-------- Records for the task --------

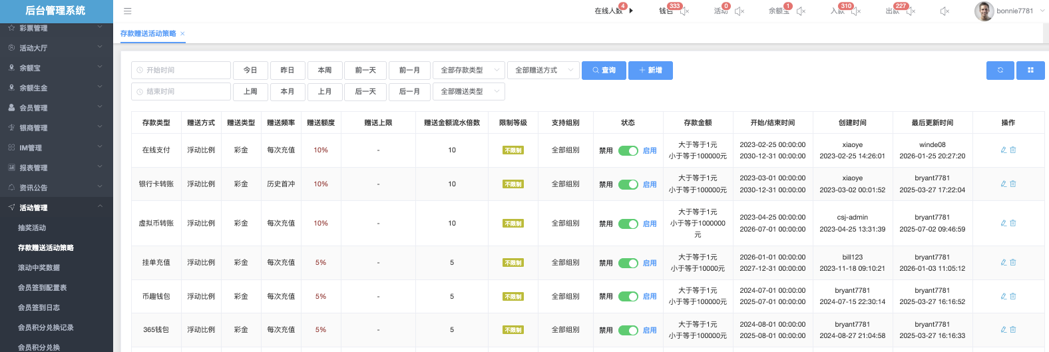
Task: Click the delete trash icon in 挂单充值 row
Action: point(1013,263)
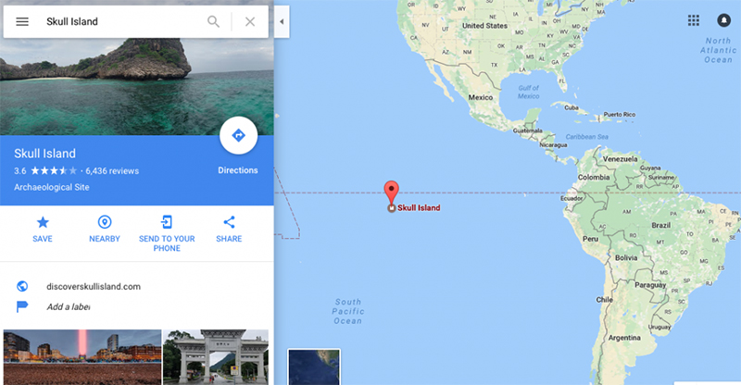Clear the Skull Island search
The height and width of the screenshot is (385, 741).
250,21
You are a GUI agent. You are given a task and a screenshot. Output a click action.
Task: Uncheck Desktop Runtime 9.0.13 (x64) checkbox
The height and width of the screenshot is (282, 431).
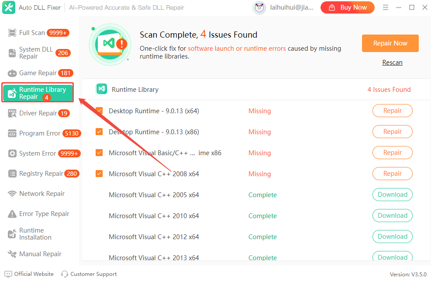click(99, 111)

--------
-------- Records for the task --------

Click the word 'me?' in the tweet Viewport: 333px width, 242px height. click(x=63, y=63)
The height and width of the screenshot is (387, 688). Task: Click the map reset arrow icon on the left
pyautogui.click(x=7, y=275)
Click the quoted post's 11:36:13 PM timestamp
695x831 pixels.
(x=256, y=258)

--------
-------- Records for the task --------

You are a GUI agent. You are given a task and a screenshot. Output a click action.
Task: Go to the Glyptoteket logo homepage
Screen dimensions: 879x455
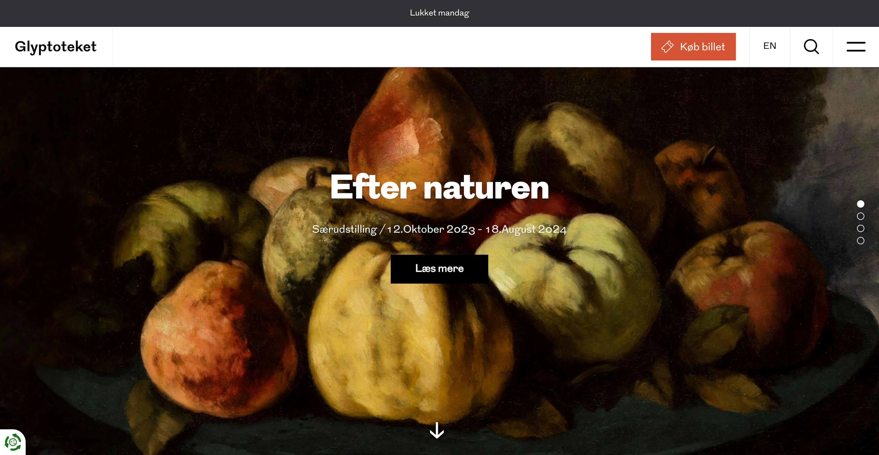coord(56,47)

--------

• Problem to solve: Pick out each line of the entries above that contains the word "width".

• Finished answer:
The height and width of the screenshot is (385, 741).
The height and width of the screenshot is (282, 431).
Click the word 'me?' in the tweet Viewport: 333px width, 242px height. click(x=63, y=63)
The height and width of the screenshot is (387, 688). Task: Click the map reset arrow icon on the left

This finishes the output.